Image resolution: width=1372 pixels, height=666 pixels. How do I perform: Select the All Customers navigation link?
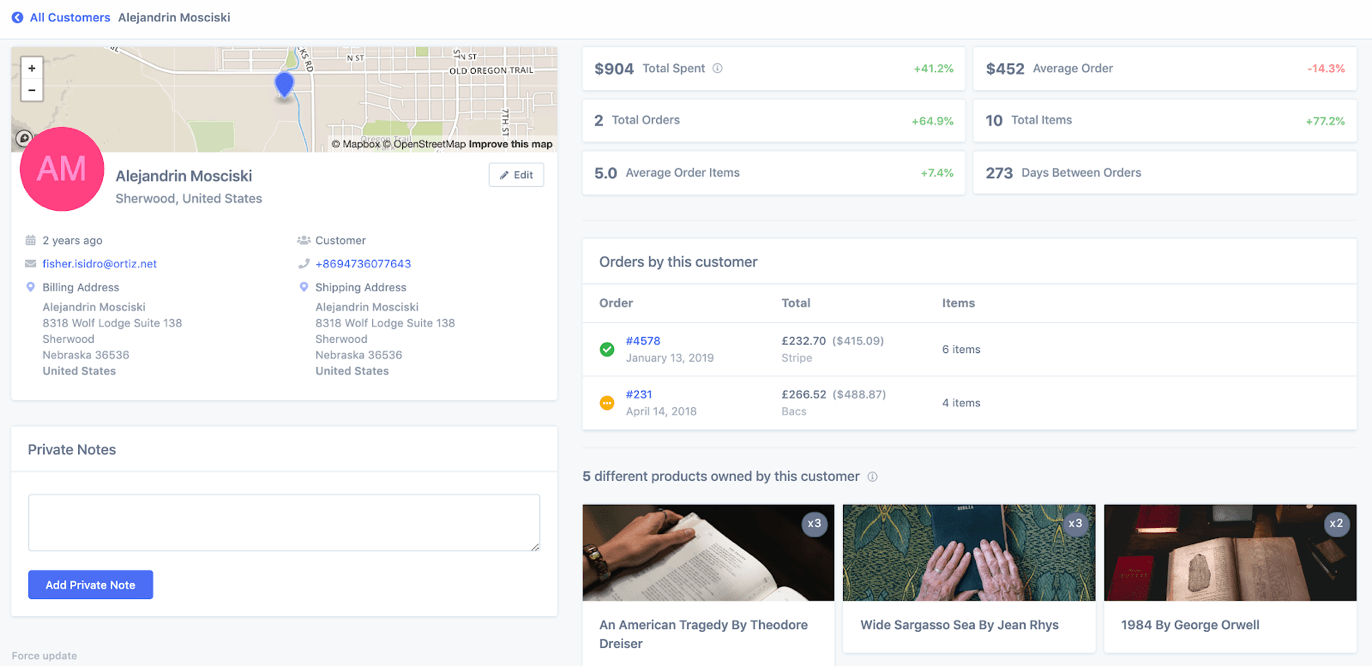click(70, 17)
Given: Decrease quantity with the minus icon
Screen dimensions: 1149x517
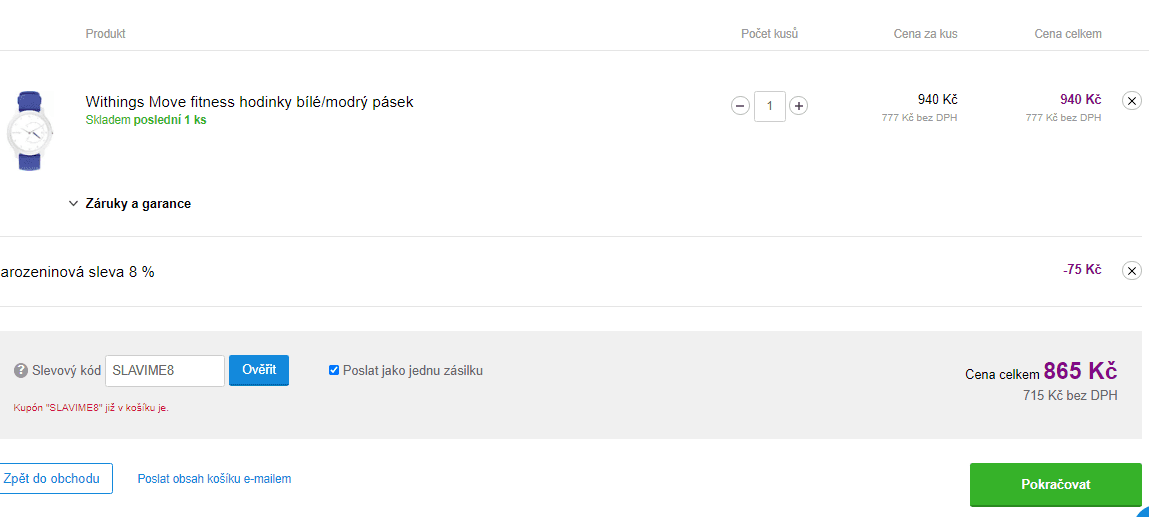Looking at the screenshot, I should click(x=740, y=106).
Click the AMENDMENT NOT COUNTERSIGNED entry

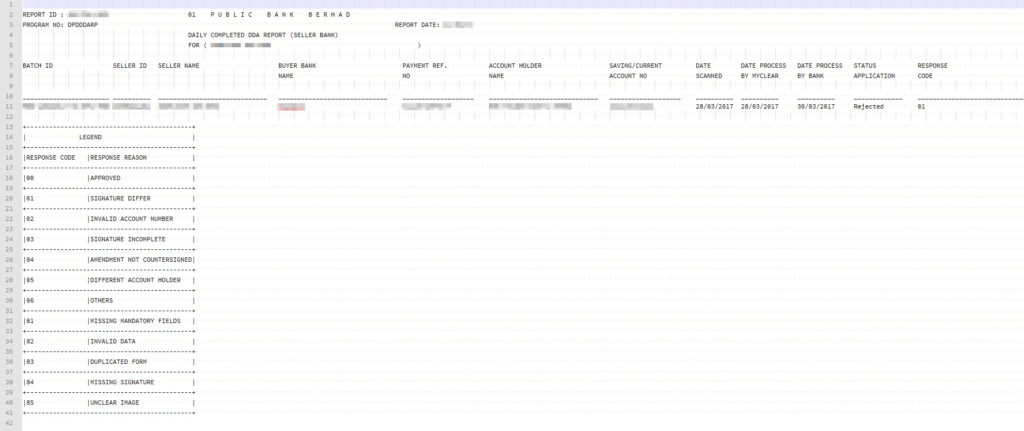140,259
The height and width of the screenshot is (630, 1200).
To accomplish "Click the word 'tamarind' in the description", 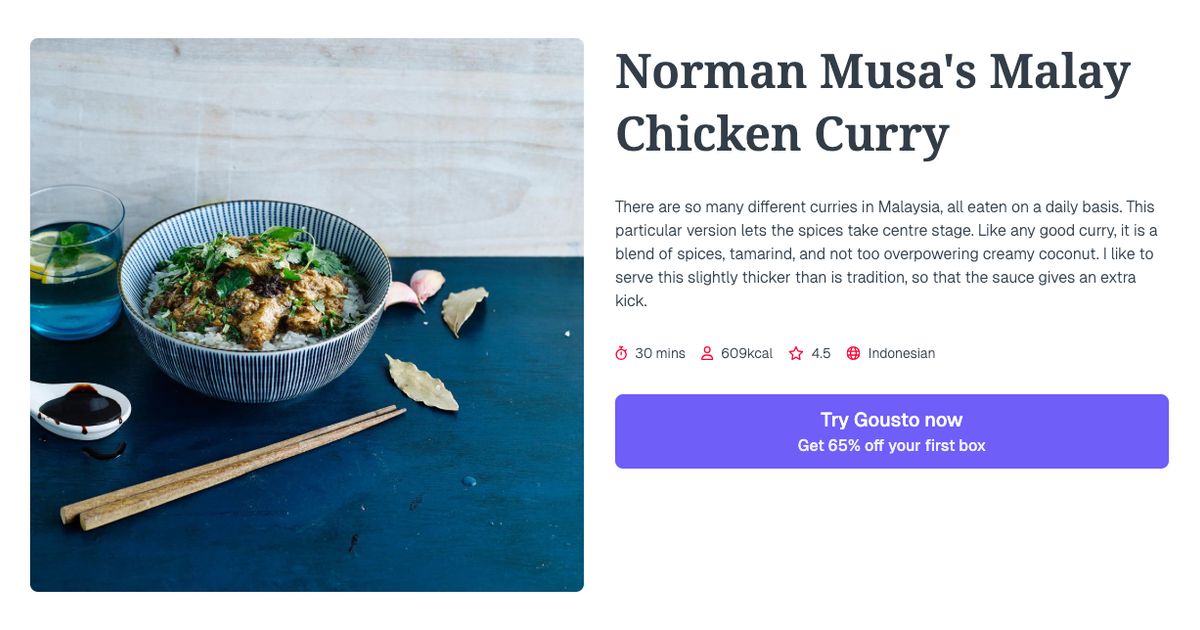I will [x=761, y=253].
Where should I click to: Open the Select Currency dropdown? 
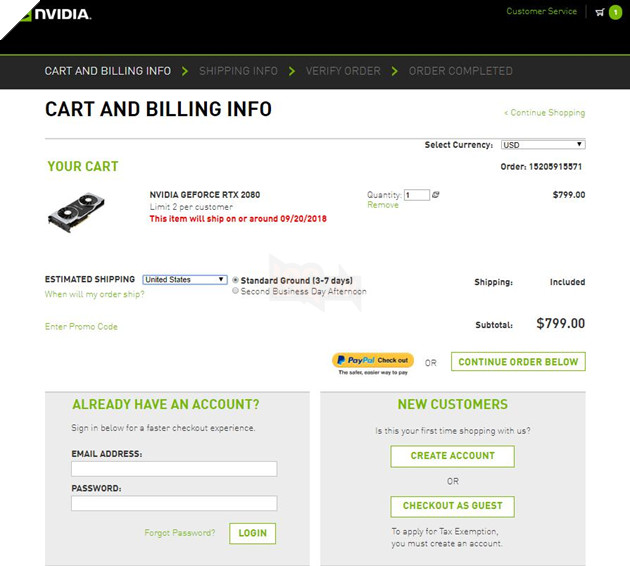(x=543, y=145)
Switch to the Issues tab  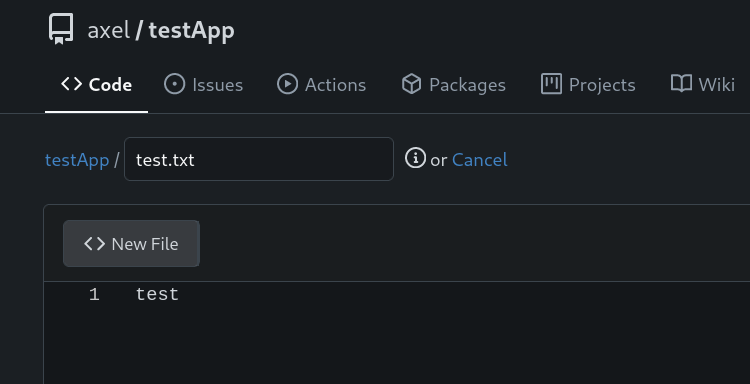(x=204, y=84)
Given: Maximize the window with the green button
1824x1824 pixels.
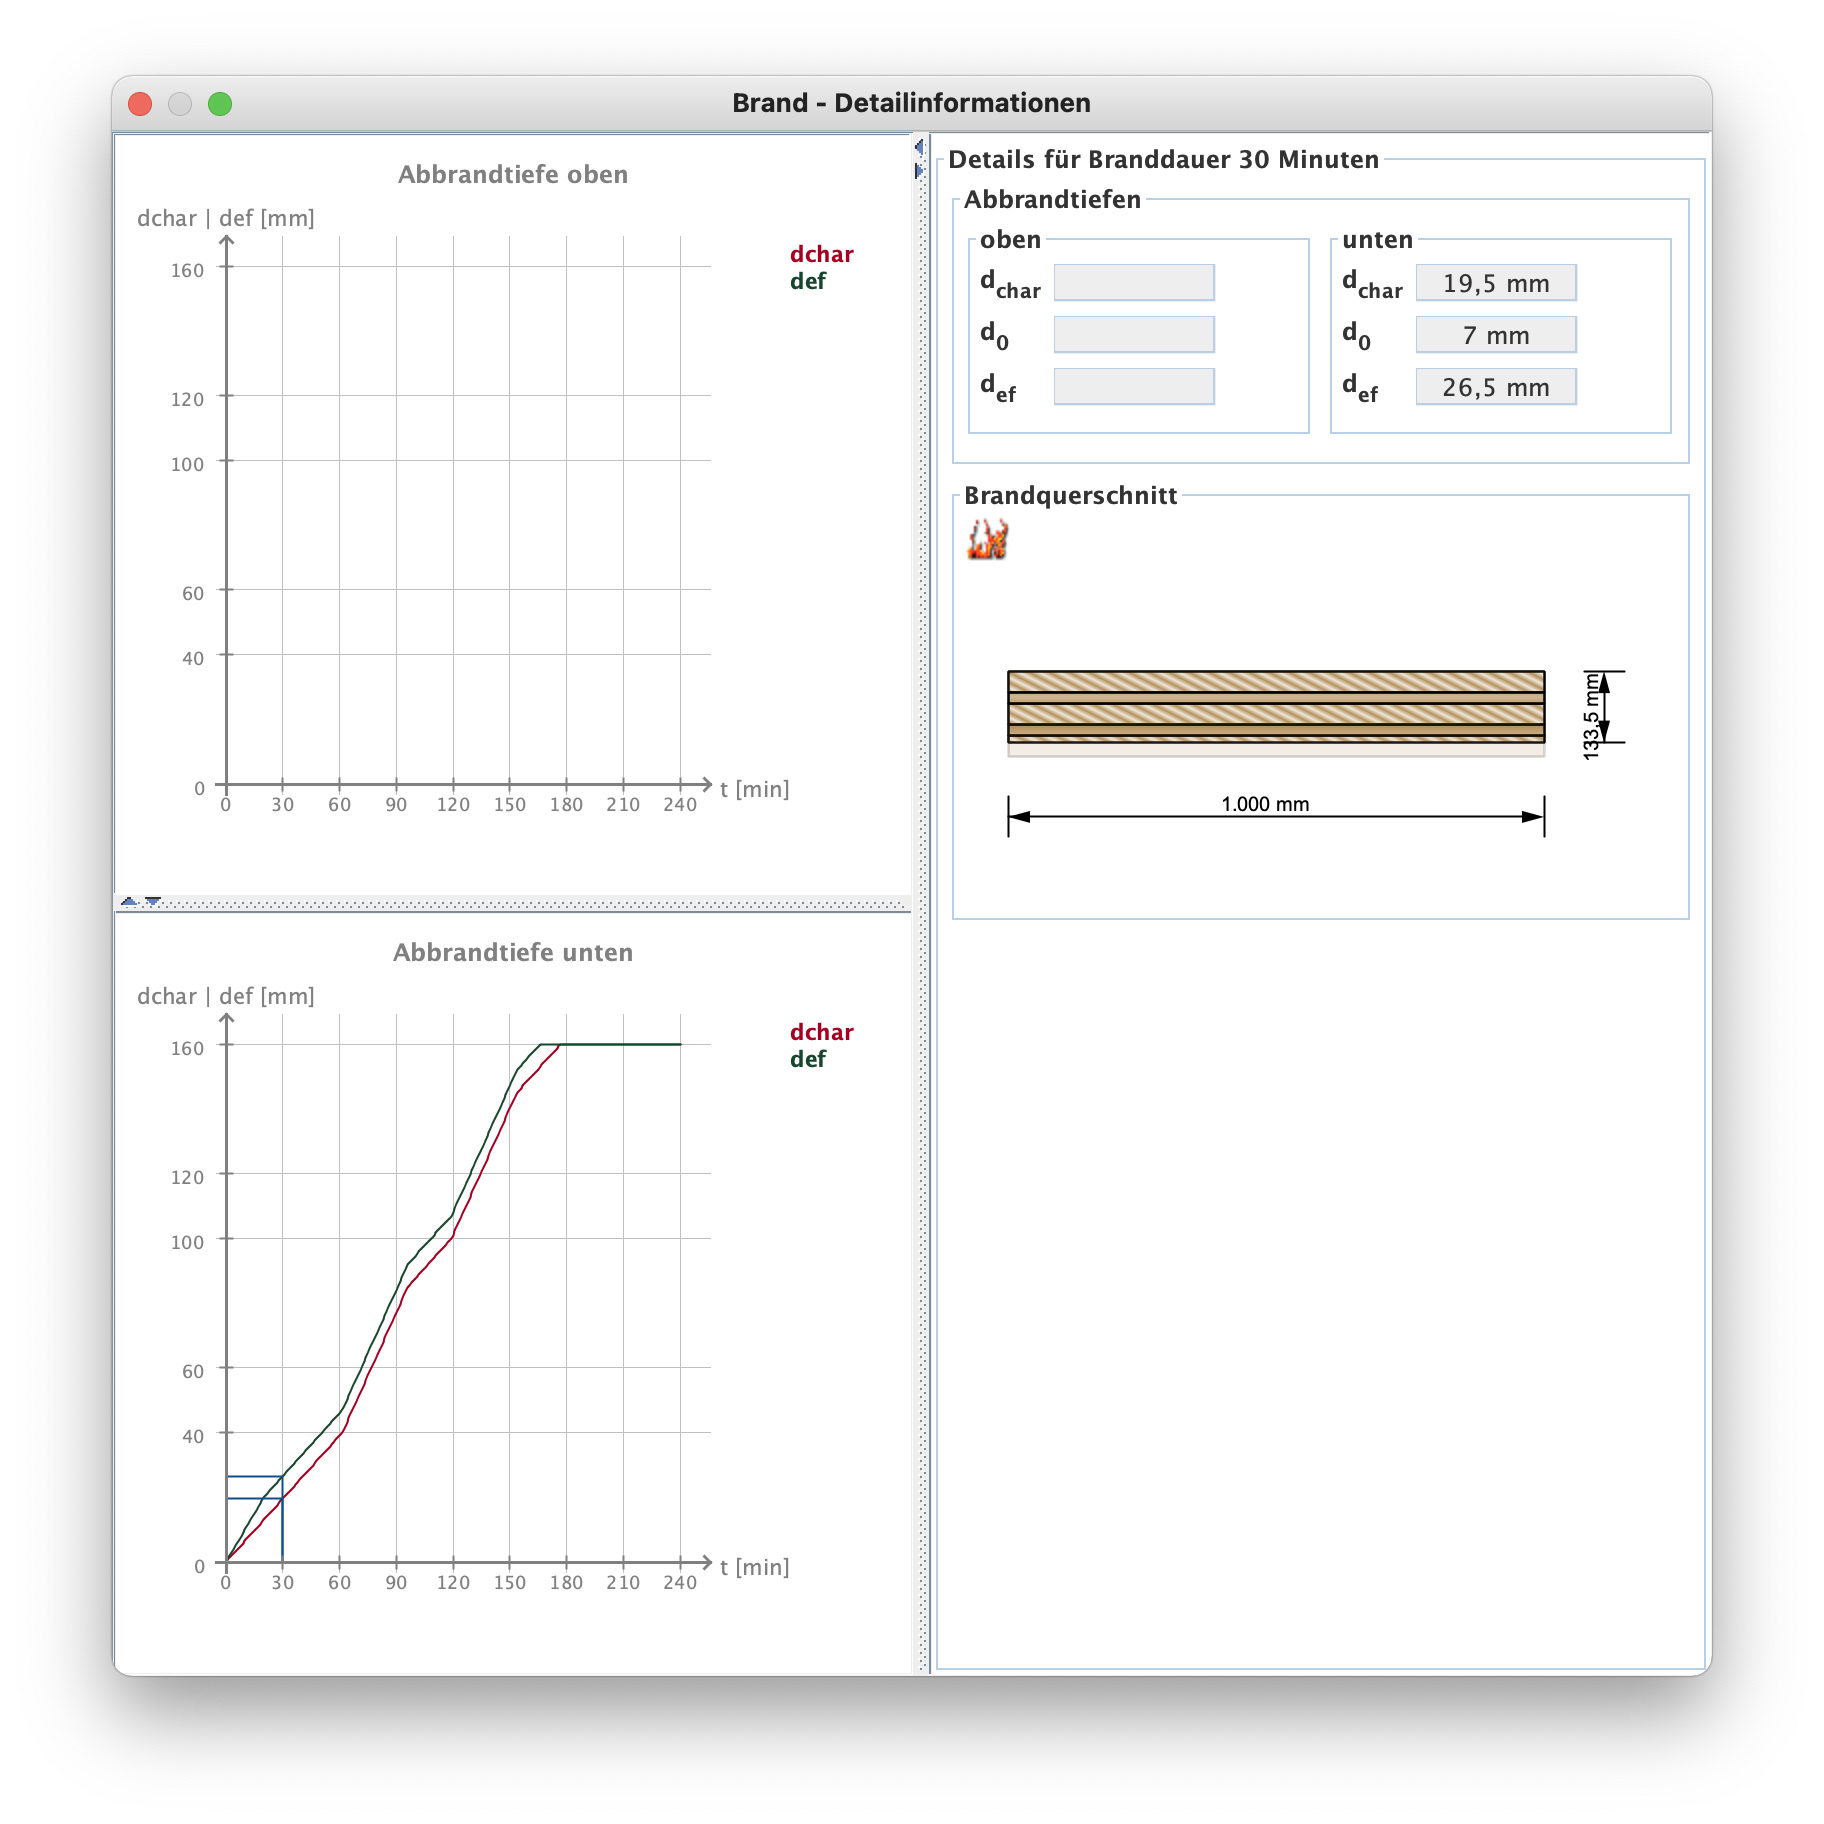Looking at the screenshot, I should (x=220, y=104).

- - - - - - -

* _WORK TO COMPLETE_:
Note how many lines in the material contain the string "with", and give that number alone.

* _WRITTEN RESPONSE_:
2